The Greenleaf team frequently does work on older, historical homes.
Munn says, “We need something that’s going to be durable and stand up to the elements here in the Northeast.”
Benjamin Moore MoorGard Low Lustre Finish is a definite go-to, Munn says. “We use that for siding and even trim work,” he says. And their MoorGlo Soft Gloss Finish, he adds, is great for trim and accents. “These products have some sheen, they’re durable, and mildew resistant,” he says. “The higher sheen will help repel water and prevent staining, versus a flat paint.”
Going with Benjamin Moore, he notes, means spending a little extra money, but the quality of the paint is well worth it.
A third option for Greenleaf, Munn says, is Sherwin- Williams SuperPaint Exterior Acrylic Latex.
“It’s a pretty versatile paint,” he says. “And the quality is up there—we’ve gotten great results.

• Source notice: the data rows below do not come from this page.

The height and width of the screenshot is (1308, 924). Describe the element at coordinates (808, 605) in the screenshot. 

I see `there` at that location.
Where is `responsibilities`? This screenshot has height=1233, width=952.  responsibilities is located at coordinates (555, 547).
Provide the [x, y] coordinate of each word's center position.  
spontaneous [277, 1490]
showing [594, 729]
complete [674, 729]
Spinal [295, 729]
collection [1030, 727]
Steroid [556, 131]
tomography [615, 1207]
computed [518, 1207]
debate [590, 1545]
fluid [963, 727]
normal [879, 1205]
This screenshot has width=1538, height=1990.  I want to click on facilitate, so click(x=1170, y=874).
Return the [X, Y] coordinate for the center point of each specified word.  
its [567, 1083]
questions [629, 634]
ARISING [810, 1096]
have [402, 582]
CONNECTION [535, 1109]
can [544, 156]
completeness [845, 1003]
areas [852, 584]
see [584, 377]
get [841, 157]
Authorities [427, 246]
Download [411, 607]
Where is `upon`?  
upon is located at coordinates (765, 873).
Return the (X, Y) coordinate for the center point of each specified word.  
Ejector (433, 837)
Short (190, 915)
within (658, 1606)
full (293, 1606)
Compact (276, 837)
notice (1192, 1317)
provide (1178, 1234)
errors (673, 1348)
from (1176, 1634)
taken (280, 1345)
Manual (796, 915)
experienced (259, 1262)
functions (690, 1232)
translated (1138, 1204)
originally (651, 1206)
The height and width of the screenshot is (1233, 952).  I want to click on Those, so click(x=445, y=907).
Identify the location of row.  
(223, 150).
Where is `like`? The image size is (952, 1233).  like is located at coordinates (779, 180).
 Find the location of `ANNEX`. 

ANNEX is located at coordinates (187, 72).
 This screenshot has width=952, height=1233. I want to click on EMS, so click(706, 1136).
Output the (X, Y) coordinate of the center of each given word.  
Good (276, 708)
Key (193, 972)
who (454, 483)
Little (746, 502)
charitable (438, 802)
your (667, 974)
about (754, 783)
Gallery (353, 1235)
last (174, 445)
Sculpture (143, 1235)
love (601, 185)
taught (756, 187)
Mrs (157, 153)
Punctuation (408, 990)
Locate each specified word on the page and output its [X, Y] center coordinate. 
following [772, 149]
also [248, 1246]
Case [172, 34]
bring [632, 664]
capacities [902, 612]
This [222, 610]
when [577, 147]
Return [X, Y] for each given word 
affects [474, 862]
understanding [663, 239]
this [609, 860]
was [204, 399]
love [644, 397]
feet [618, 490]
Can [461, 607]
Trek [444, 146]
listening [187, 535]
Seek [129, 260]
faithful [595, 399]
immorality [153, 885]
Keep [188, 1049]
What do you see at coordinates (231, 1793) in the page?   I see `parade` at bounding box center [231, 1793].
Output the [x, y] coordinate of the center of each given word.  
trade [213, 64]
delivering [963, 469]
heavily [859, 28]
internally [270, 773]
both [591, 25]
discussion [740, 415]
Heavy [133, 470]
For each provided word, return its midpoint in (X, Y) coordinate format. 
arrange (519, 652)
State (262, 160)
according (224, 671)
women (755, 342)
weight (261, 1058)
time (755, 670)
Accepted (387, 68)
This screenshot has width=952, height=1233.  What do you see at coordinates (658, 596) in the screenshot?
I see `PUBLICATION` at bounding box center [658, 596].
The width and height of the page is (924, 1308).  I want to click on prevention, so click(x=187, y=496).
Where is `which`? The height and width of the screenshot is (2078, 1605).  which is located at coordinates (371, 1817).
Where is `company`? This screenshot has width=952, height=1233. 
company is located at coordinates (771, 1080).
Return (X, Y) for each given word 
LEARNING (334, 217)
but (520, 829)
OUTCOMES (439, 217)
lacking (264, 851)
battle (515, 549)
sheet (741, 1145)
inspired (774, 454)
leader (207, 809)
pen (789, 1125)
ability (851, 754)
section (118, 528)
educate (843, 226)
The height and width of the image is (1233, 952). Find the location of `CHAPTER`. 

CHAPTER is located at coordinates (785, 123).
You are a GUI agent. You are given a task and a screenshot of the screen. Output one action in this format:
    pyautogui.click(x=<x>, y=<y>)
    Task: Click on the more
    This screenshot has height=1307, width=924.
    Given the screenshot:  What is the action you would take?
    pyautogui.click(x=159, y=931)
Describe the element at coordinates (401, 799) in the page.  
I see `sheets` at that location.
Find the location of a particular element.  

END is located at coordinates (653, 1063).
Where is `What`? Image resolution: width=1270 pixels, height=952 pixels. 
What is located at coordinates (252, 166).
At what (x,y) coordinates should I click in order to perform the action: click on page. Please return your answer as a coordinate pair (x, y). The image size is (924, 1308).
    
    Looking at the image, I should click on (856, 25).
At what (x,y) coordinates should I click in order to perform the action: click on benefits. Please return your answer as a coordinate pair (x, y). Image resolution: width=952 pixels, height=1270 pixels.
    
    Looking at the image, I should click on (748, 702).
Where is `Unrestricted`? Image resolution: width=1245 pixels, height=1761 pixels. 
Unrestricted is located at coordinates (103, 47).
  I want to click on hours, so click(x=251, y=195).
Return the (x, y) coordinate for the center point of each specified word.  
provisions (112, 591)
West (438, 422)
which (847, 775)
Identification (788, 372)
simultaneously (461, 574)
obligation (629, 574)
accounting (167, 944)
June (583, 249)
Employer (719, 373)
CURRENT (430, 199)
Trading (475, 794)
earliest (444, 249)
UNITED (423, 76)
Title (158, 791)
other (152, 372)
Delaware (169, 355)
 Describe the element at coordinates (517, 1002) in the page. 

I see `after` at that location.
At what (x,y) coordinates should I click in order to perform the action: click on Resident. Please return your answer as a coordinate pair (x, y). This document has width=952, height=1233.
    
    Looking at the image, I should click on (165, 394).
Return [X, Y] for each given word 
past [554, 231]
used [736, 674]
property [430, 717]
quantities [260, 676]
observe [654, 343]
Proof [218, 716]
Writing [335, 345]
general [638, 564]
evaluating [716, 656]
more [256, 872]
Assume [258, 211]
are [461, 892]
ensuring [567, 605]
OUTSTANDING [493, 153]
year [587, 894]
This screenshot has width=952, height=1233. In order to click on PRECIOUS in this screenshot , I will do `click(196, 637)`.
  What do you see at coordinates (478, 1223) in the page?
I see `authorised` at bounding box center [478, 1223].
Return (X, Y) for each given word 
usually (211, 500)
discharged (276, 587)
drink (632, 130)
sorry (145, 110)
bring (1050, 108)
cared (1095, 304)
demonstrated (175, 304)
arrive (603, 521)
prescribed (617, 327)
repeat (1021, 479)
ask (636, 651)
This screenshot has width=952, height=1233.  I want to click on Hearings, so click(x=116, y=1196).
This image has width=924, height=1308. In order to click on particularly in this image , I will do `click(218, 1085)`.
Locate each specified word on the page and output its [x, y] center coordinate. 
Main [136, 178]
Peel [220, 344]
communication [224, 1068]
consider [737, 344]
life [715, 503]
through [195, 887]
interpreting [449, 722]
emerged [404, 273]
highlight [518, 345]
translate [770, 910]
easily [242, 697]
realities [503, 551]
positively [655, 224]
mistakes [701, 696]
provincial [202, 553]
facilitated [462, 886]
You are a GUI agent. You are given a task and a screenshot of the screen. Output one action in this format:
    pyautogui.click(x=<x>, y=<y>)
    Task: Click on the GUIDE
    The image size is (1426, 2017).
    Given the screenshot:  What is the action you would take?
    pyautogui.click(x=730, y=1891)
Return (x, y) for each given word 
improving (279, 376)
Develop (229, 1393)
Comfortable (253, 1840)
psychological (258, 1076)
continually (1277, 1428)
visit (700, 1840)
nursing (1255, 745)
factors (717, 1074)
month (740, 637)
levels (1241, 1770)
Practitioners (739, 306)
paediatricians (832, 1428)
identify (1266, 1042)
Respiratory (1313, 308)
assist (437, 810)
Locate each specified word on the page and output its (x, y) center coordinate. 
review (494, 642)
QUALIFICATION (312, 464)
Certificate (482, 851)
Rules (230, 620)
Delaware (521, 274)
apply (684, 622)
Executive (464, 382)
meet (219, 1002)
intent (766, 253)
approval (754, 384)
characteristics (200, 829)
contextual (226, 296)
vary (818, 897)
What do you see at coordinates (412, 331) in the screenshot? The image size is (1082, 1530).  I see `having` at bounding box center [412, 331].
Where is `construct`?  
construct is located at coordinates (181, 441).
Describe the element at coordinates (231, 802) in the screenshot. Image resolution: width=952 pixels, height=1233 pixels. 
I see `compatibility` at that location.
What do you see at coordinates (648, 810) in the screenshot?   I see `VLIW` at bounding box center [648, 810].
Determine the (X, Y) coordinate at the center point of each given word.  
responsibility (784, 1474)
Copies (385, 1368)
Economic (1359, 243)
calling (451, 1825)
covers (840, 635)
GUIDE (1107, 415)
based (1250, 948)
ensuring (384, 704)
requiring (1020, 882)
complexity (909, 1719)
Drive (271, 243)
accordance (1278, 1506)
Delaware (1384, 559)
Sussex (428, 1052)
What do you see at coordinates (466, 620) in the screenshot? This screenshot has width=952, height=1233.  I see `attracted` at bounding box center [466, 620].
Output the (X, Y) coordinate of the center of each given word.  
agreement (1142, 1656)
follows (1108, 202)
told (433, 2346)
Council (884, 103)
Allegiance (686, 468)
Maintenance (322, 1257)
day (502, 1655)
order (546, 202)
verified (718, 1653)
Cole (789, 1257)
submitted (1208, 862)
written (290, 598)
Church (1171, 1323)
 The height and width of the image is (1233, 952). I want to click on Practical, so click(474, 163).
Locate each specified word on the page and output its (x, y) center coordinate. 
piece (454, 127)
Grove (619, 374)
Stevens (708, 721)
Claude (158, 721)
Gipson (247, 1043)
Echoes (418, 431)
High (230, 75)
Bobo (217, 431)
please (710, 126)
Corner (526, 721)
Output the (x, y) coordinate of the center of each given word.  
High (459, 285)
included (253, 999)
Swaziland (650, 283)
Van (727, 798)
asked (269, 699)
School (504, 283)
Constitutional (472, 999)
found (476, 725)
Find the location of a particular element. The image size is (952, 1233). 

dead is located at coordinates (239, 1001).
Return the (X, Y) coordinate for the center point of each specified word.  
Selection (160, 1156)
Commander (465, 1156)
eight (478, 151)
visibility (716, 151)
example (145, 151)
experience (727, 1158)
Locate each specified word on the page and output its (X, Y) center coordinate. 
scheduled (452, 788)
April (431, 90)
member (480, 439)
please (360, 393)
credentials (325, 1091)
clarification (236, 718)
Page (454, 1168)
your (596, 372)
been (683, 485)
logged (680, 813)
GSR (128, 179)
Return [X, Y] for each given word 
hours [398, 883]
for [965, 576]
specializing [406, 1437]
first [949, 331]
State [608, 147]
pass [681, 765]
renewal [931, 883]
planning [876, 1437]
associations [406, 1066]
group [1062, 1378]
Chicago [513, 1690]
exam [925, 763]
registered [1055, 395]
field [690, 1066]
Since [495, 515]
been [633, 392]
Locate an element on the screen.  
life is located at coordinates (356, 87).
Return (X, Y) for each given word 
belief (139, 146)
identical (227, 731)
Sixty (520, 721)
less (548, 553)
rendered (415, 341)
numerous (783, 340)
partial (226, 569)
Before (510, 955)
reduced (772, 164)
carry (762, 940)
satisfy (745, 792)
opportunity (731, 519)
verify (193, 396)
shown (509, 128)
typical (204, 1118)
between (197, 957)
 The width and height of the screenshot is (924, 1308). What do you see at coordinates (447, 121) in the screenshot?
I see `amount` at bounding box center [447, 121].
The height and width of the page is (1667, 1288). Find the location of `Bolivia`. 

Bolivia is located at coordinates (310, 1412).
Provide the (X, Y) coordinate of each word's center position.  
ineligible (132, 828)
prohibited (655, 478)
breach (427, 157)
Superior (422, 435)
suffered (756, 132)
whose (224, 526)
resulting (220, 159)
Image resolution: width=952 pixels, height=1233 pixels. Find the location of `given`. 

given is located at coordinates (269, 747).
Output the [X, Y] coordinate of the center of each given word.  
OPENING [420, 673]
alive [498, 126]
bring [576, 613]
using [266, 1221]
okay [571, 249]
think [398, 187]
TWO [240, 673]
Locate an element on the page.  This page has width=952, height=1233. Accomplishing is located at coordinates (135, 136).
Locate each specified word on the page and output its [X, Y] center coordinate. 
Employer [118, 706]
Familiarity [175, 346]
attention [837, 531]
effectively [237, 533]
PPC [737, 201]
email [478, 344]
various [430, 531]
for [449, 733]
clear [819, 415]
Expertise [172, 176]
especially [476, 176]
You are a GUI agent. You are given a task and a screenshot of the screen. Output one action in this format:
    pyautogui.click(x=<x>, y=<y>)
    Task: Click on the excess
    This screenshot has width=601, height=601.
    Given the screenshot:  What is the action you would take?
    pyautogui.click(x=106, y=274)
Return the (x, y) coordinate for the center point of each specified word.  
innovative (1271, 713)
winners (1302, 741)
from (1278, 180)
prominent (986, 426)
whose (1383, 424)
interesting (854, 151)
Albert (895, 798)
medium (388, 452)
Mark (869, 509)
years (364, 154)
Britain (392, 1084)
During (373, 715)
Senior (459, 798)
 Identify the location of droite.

It’s resistant to cracking, fading and peeling.”
4 JOHN PEEK: Since 1981, Peek Brothers Painting has been painting Southern California residences (and a few churches and schools along the way too). In the process, owner John Peek has zeroed in on two favorite exterior paints: Sherwin-Williams Duration Exterior Acrylic Latex (satin sheen) and Dunn-Edwards EVERSHIELD Exterior Paint (eggshell or velvet sheen).
“Both are very, very high-quality paints,” he says. “I go back to homes 10 to 15 years later, and they look like we just did them. There’s definitely a difference.”
Peek notes that even with SoCal’s heavy sun exposure, the paints keep their sheen; and with their good adhesion, aren’t going to peel and crack like lower-quality paints.
Even when most painters might opt for a flat, Peek prefers more sheen. The smoother surface, he notes, is less likely to attract any organics that might cling to the surface and is more likely to resist mildew, as well.
The Duration and EVERSHIELD are higher-end paints, he says, that are worth the money, regardless of the surface.
“No matter what the substrate is,” he says, “a better-quality paint just lasts longer.”
5 NICK SLAVIK: With 24 years as a painter and 10 years in business, Nick Slavik of Nick Slavik Painting & Restoration Co., spends six months of the year inside and six months outside, due to the weather in New Prague, MN.
A lot of his exterior work is residential repaint. And for those jobs, he opts for Benjamin Moore Aura Exterior Paint about 90% of the time, he says.
“I finish all of my exteriors by hand with a brush, and Aura’s consistency is better,” Slavik notes. “Plus, it has a little better open time.”
He prefers the low lustre finish. “I found it holds color better,” he says. The product also boasts fade resistance, low temperature application, durability, mildew resistance, as well resistance to cracking, peeling, blistering and dirt.
“I’ve used every single paint I can get my hands on,” Slavik says. “And this is a very good general, all-purpose paint.”